Ant-colony algorithms for permutation flowshop scheduling to minimize makespan/total flowtime of jobs

Abstract

The problem of scheduling in permutation flowshops is considered with the objective of minimizing the makespan, followed by the consideration of minimization of total flowtime of jobs. Two ant-colony optimization algorithms are proposed and analyzed for solving the permutation flowshop scheduling problem. The first algorithm extends the ideas of the ant-colony algorithm by Stuetzle [Proceedings of the 6th European Congress on Intelligent Techniques and Soft Computing (EUFIT ’98), vol. 3, Verlag Mainz, Aachen, Germany, 1998, p. 1560], called max–min ant system (MMAS), by incorporating the summation rule suggested by Merkle and Middendorf [Proceedings of the EvoWorkshops 2000, Lecture Notes in Computer Science No. 1803, Springer-Verlag, Berlin, 2000, p. 287] and a newly proposed local search technique. The second ant-colony algorithm is newly developed. The proposed ant-colony algorithms have been applied to 90 benchmark problems taken from Taillard [European Journal of Operational Research 64 (1993) 278]. First, a comparison of the solutions yielded by the MMAS and the two ant-colony algorithms developed in this paper, with the heuristic solutions given by Taillard [European Journal of Operational Research 64 (1993) 278] is undertaken with respect to the minimization of makespan. The comparison shows that the two proposed ant-colony algorithms perform better, on an average, than the MMAS. Subsequently, by considering the objective of minimizing the total flowtime of jobs, a comparison of solutions yielded by the proposed ant-colony algorithms with the best heuristic solutions known for the benchmark problems, as published in an extensive study by Liu and Reeves [European Journal of Operational Research 132 (2001) 439], is carried out. The comparison shows that the proposed ant-colony algorithms are clearly superior to the heuristics analyzed by Liu and Reeves. For 83 out of 90 problems considered, better solutions have been found by the two proposed ant-colony algorithms, as compared to the solutions reported by Liu and Reeves.

Introduction

Many exact and heuristic algorithms have been proposed over the years for solving the static permutation flowshop scheduling problem with the objectives of minimizing makespan and total flowtime of jobs, considered either separately or simultaneously (e.g. Johnson, 1954; Ignall and Schrage, 1965; Campbell et al., 1970; Gelders and Sambandam, 1978; Miyazaki et al., 1978; Miyazaki and Nishiyama, 1980; Nawaz et al., 1983; Rajendran, 1993, Rajendran, 1995; Ho, 1995; Wang et al., 1997; Woo and Yim, 1998; Liu and Reeves, 2001). In addition, metaheuristics such as genetic algorithms, simulated annealing and tabu search are used to solve flowshop scheduling problems (e.g. Widmer and Hertz, 1989; Ishibuchi et al., 1995; Nowicki and Smutnicki, 1996; Ben-Daya and Al-Fawzan, 1998).

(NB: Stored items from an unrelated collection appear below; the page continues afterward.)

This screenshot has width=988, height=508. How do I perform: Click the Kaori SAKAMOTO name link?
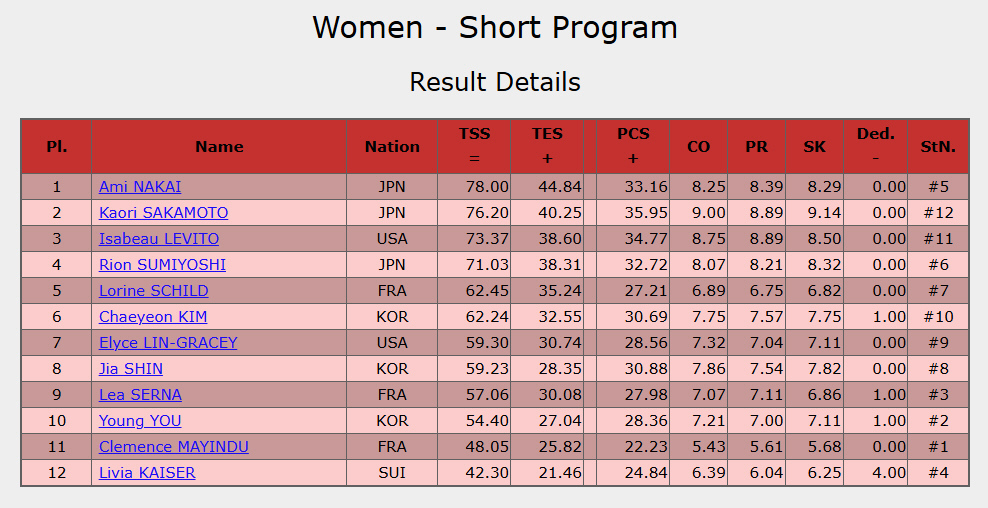tap(163, 213)
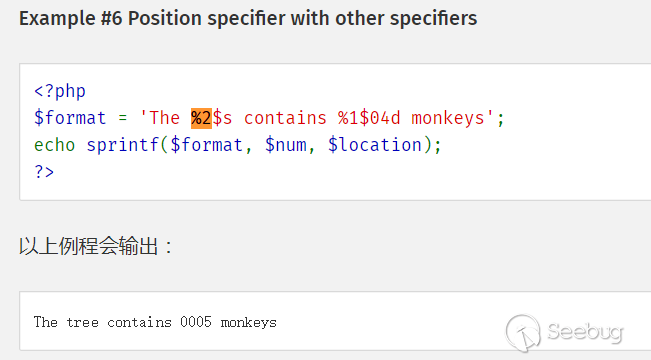Click the word tree in output
The height and width of the screenshot is (360, 651).
(x=83, y=322)
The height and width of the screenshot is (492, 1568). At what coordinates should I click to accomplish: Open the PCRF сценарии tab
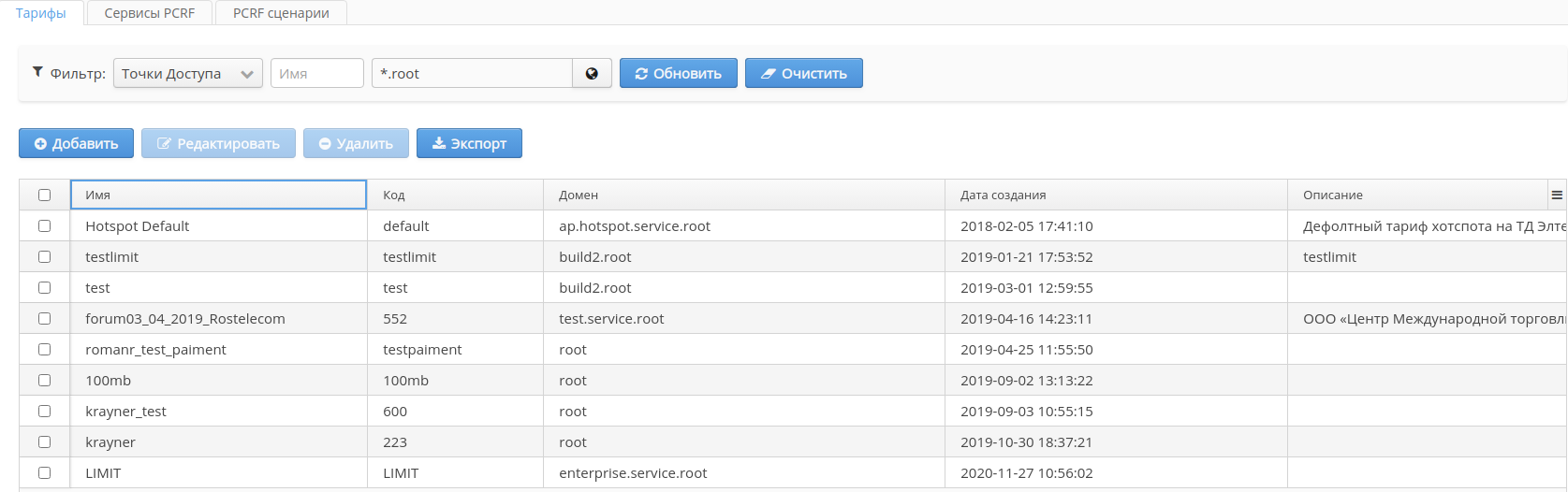(281, 13)
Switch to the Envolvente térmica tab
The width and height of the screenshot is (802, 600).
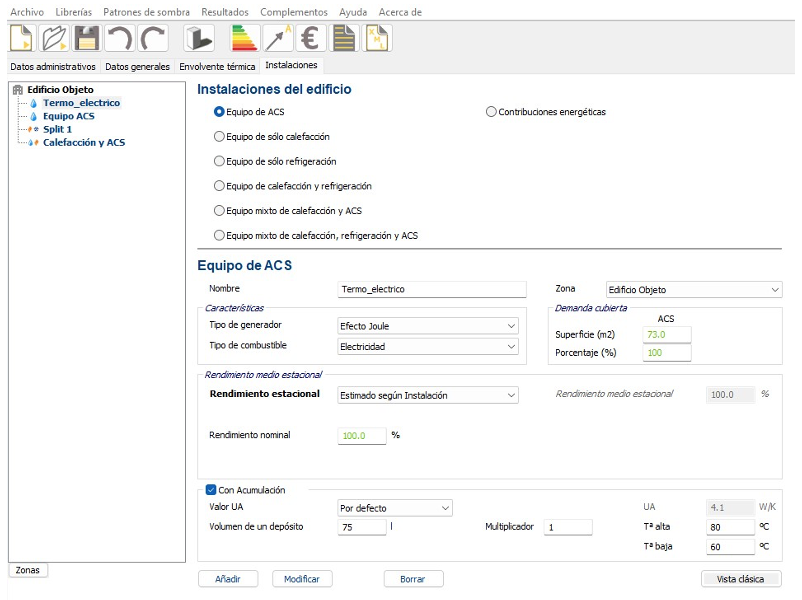[x=218, y=67]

In recent times, attempts are being made to solve combinatorial optimization problems by making use of ant-colony optimization (ACO) algorithms (or simply, ant-colony or ACO algorithms). The pioneering work has been done by Dorigo (1992), and an introduction to the ACO algorithms has been dealt with in Dorigo et al. (1996). Attempts have been made recently to solve scheduling problems using ACO algorithms (e.g. Stuetzle, 1998 dealing with permutation flowshop scheduling problem with the objective of minimizing the makespan, and Merkle and Middendorf, 2000 considering the single-machine scheduling problem with the objective of minimizing the sum of weighted tardiness of jobs).

In this paper, we investigate the problem of scheduling in permutation flowshops by using ACO algorithms, first with the consideration of minimizing the makespan, followed by the consideration of minimizing the sum of total flowtime of jobs. Two ant-colony algorithms are proposed in this paper. The first algorithm incorporates the concept of summation rule (presented by Merkle and Middendorf, 2000), a modification with respect to the selection of the job to be appended to the partial ant-sequence, and a new local search technique in the max–min ant system (MMAS) which is an ant-colony algorithm developed by Stuetzle (1998). The second proposed ant-colony algorithm is based on new ideas that are developed in the current work. By considering the objective of minimizing the makespan, we evaluate the ACO algorithms in comparison with the upper bound values of makespan presented by Taillard (1993) for the 90 benchmark permutation flowshop scheduling problems taken from Taillard (1993). Next, we consider the objective of minimizing the total flowtime of jobs and evaluate the solutions yielded by the two proposed ACO algorithms relative to the best heuristic solutions reported by Liu and Reeves (2001) for the same 90 benchmark permutation flowshop problems.